Segment Start: Data under study

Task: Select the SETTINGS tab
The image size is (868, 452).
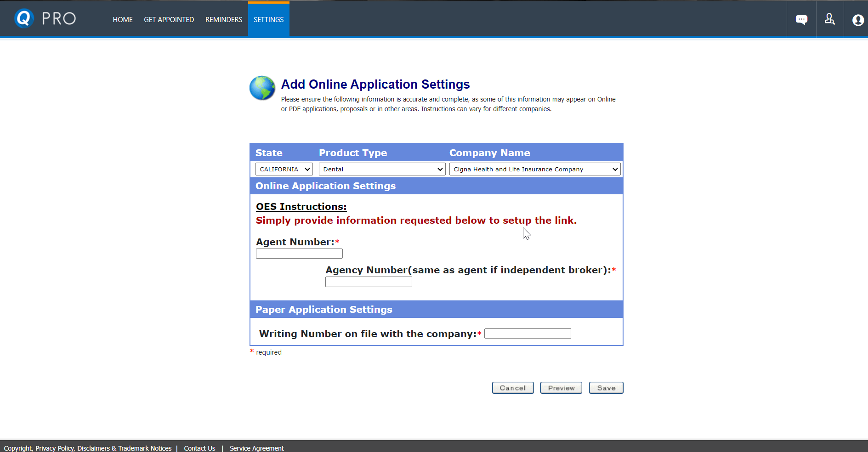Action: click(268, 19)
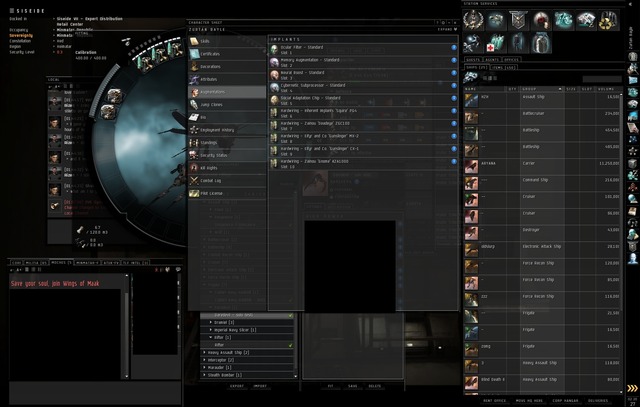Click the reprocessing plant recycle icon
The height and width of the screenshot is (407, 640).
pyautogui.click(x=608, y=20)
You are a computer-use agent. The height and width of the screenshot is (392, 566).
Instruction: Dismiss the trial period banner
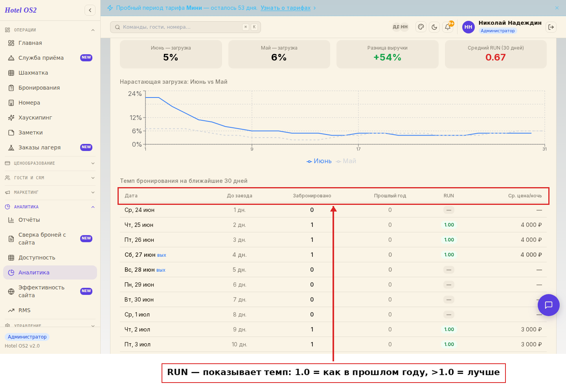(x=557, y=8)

Segment End: Data under study
Segment Start: Data under study

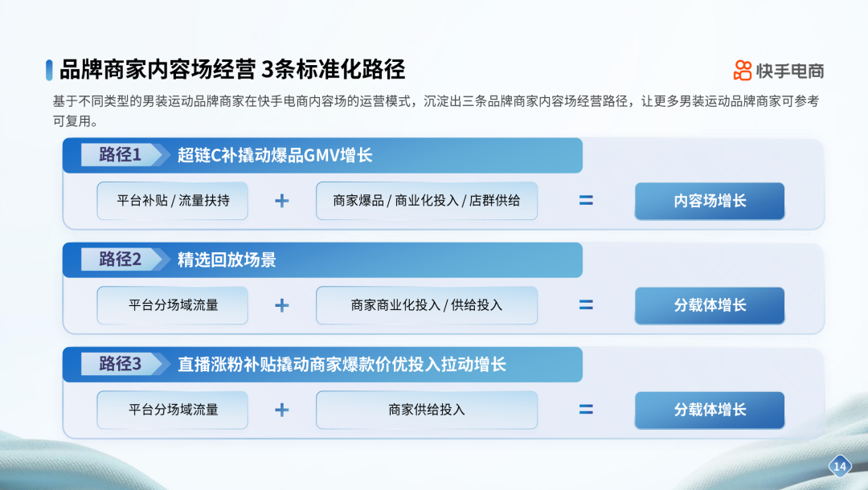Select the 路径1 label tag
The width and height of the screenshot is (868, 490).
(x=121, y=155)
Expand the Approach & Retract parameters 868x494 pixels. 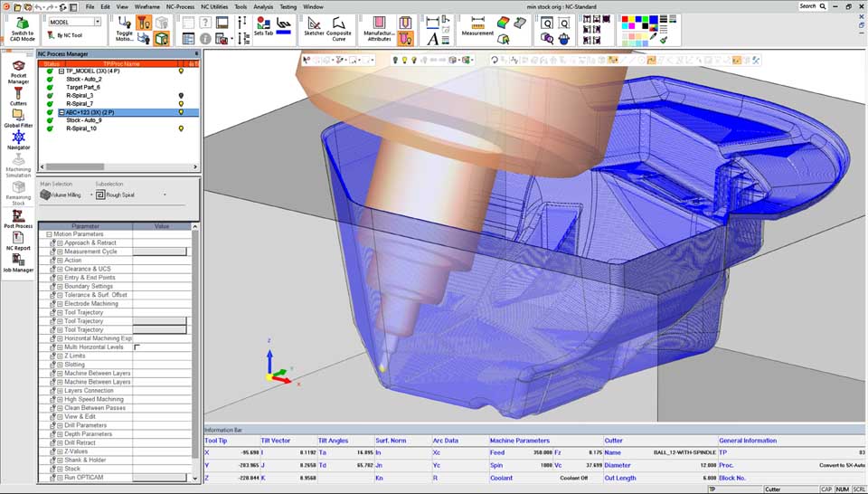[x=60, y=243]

Segment End: Data under study
Segment Start: Data under study

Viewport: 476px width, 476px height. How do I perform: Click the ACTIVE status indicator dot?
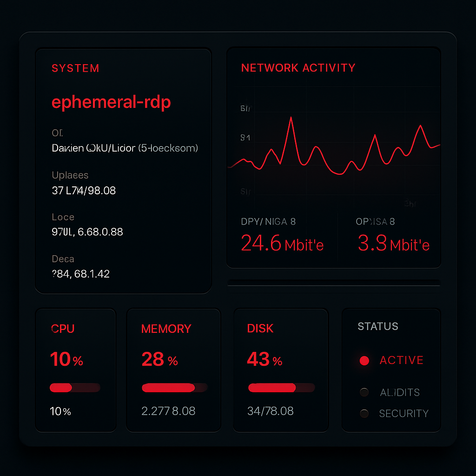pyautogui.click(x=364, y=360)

Segment End: Data under study

→ **Task details**: Output exactly those lines of the data above that run from the line with "The image size is (868, 452)." up to and including the line with "You are a computer-use". No pictures go in.

→ **Your solution**:
The image size is (868, 452).
Action: click(268, 19)
Click the reprocessing plant recycle icon
The height and width of the screenshot is (407, 640).
pyautogui.click(x=608, y=20)
You are a computer-use agent. The height and width of the screenshot is (392, 566).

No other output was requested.